▸ To do
When a line in the listing contains the string "trash", pick it out and copy it.

Segment Start: Provided records

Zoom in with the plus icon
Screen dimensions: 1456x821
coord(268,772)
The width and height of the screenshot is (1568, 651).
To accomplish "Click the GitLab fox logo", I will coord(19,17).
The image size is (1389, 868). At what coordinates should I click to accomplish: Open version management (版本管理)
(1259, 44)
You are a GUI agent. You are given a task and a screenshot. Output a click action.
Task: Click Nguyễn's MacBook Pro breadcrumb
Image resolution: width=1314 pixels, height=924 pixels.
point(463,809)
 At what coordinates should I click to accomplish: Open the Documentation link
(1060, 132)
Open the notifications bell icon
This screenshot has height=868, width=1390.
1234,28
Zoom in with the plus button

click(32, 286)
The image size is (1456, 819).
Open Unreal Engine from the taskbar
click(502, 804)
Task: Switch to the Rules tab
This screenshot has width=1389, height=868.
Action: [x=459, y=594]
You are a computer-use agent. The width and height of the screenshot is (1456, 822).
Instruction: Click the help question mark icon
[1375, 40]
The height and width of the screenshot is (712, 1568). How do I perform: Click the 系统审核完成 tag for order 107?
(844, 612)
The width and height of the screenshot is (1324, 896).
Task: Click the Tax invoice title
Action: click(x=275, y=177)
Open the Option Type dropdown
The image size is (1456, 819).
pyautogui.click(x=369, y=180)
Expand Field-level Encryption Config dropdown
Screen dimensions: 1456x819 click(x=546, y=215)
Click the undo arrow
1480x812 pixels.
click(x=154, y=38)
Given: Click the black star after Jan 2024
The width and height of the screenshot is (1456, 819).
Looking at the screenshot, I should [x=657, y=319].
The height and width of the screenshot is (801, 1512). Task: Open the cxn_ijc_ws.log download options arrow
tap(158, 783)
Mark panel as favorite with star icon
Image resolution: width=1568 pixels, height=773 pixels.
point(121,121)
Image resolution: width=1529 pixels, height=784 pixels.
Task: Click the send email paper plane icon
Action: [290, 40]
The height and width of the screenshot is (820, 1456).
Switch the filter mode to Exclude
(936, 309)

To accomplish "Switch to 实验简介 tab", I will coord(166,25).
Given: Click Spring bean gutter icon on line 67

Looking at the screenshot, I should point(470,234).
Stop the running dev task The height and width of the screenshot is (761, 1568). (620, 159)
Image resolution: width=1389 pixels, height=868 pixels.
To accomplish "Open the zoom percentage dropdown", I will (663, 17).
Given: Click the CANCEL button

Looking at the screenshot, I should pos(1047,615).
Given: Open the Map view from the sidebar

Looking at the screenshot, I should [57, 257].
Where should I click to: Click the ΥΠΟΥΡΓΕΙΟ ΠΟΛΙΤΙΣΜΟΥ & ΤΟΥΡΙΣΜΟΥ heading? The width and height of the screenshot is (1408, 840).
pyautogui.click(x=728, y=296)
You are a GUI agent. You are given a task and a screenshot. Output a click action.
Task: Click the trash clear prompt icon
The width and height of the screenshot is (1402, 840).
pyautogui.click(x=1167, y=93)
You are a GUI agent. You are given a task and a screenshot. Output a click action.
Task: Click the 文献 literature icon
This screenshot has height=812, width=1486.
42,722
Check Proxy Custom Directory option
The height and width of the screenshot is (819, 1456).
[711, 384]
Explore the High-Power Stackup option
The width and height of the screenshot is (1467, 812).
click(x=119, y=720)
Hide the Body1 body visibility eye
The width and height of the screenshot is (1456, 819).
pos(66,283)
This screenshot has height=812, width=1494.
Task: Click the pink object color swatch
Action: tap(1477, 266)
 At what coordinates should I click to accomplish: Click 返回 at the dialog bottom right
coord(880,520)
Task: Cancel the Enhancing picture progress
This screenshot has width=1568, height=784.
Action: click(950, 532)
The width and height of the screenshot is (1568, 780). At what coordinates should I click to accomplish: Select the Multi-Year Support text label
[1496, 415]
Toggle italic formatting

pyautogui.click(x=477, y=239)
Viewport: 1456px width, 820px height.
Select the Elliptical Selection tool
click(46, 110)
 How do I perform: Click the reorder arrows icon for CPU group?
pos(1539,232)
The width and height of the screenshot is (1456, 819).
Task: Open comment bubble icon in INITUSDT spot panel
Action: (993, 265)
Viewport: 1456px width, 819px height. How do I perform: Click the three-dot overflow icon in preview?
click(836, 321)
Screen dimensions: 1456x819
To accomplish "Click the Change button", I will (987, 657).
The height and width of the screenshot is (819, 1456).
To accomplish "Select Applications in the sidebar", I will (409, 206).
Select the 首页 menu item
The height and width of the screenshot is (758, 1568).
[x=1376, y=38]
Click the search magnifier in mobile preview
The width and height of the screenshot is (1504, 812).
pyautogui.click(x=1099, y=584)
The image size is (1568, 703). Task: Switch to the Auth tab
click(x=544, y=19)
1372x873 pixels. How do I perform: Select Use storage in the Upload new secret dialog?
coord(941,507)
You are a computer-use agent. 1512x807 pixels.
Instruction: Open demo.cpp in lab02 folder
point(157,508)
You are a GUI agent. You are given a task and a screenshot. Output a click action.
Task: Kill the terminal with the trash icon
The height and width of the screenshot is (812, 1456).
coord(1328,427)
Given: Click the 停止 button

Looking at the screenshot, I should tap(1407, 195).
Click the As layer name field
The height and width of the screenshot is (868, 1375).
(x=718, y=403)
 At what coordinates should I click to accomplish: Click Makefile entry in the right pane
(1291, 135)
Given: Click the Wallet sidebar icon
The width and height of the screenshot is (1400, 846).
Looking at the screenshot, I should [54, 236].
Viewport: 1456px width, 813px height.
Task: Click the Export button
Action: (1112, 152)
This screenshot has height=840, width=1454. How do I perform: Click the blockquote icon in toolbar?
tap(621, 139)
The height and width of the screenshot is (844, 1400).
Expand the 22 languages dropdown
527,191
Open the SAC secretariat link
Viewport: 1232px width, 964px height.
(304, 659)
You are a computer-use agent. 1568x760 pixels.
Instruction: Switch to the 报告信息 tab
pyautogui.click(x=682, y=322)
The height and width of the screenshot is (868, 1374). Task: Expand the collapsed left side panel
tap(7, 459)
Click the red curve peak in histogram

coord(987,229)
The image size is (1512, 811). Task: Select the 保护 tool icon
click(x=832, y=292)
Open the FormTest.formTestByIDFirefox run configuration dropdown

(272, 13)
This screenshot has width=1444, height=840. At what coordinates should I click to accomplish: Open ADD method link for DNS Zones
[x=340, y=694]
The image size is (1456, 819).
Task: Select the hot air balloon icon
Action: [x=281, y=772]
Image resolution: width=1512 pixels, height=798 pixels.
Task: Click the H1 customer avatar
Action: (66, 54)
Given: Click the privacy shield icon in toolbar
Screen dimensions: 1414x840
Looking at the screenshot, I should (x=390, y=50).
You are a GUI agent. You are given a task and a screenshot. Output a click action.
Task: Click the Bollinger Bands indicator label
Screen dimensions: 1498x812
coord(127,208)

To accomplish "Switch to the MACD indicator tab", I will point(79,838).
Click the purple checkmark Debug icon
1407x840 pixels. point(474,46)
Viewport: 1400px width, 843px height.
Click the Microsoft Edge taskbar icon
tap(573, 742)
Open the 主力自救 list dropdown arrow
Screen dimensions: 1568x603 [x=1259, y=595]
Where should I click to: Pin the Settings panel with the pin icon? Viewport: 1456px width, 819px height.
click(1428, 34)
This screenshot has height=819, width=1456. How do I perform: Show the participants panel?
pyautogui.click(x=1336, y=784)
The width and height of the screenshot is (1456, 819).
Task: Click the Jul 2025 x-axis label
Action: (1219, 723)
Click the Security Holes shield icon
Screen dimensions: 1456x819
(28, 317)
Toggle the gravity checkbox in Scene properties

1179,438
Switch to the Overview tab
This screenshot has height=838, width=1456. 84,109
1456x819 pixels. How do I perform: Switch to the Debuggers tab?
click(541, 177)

Segment End: Provided records

▸ Solution to this problem
Task: Click the trash clear prompt icon
Task: Kill the terminal with the trash icon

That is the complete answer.